Four years into starting a homestead and I can honestly say that my husband and I have never been closer. There were some very challenging times in the beginning of our journey, but this life was a dream for both of us. Frankly there were times that I cried my eyes out. Nothing seemed to be going as planned. Everything was so overwhelming and we were torn in different directions.
Homesteading became possible for us when my husband lost his job and then found a better paying one in another state. It was a more rural area with more affordable housing. Having a homestead was what we had both always wanted. The problem was, we never had a serious conversation about what that meant to each of us. So much of our stress could have been avoided had we made a plan and decided what we could handle.
Here is what I would recommend if you both want to start a homestead.
- Have serious conversation about what homesteading means to you. Homesteading comes in so many different forms.
- Be honest with yourself and each other about what you can handle. What are your strengths and weakness? Don’t guess. For instance, if you have never done any sort of home improvement before, don’t assume you will be great at it.
- Do less than you want to the first year. That first year will be a season of discovery. You will learn about your land, issues with your home and so much about yourself. The stress of starting a new job or moving is a lot on its own.

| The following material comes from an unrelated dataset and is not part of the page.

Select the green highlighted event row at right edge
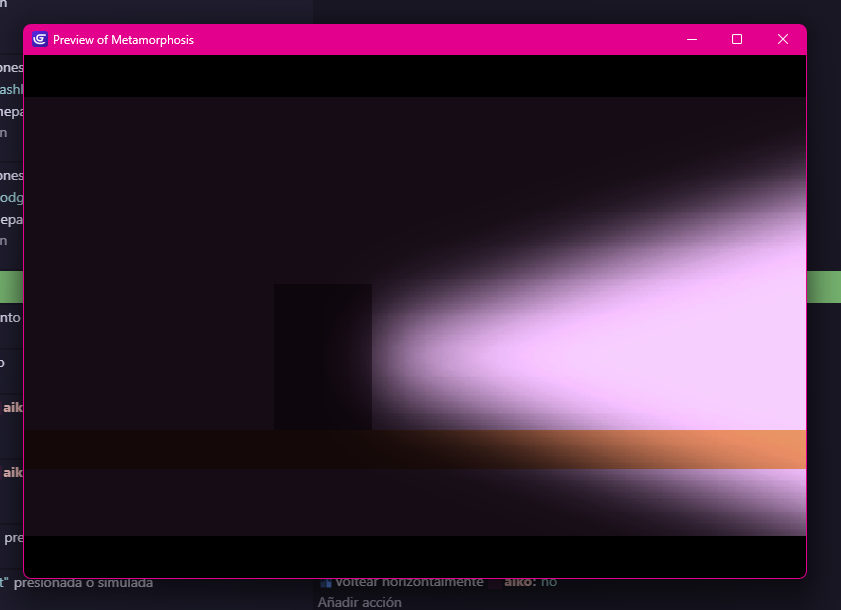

- Do not blow your budget buying everything U Tube says that you need.
- Take a break sometimes to relax and enjoy each other. Get some ice cream or enjoy time together by the fire.
- Be patient with each other. There have been times that I really wanted to move forward with a project but my husband said no. Let it go.

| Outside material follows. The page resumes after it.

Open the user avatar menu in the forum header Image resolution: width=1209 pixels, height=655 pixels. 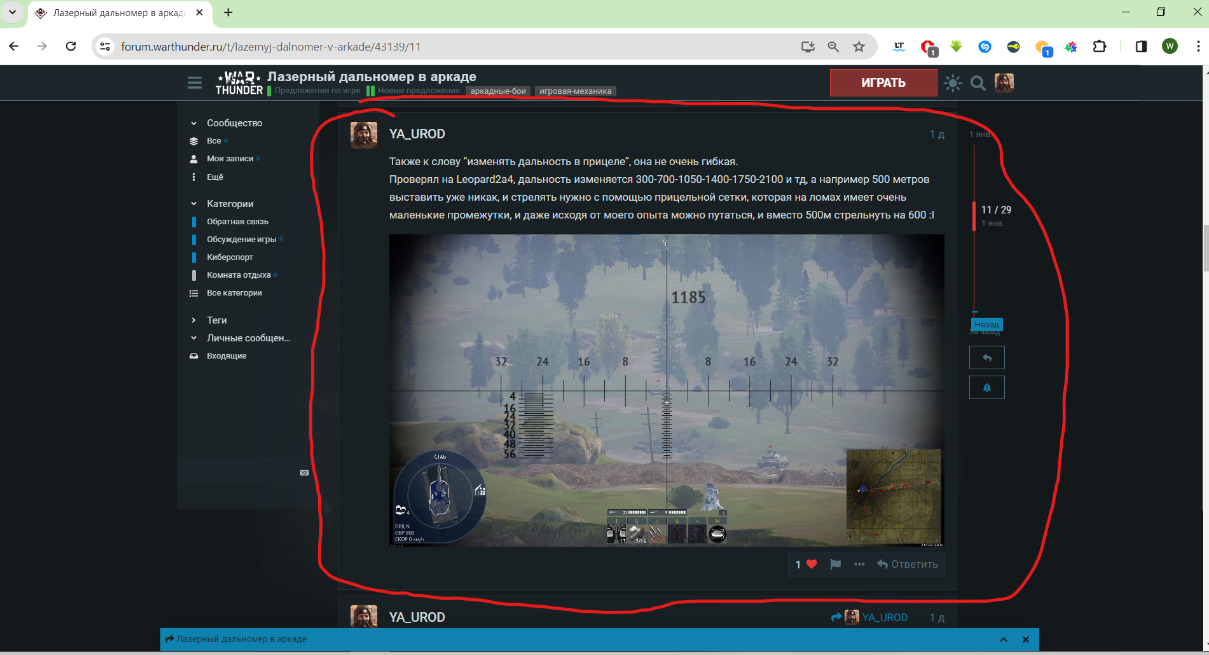point(1004,83)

- Get good at one thing before moving onto the next. Things will get out of hand very quickly if you start all these projects but can’t manage them well. Resentment can build when costly projects fail.
- Move towards a debt-free lifestyle
- Enjoy the new life you are creating for yourselves. Find ways to have fun while you work. It’s easy to forget that homesteading was the dream when you are too exhausted to enjoy it.
- Make friends in your new community. Sometimes too much isolation isn’t a good thing.
Starting a homestead was much more difficult than we both thought it would be but it has given us back more than we could have hoped for. We are more at peace now than we have ever been. There will always be challenges with homesteading. Learning to tackle them together will strengthen your marriage in so many ways.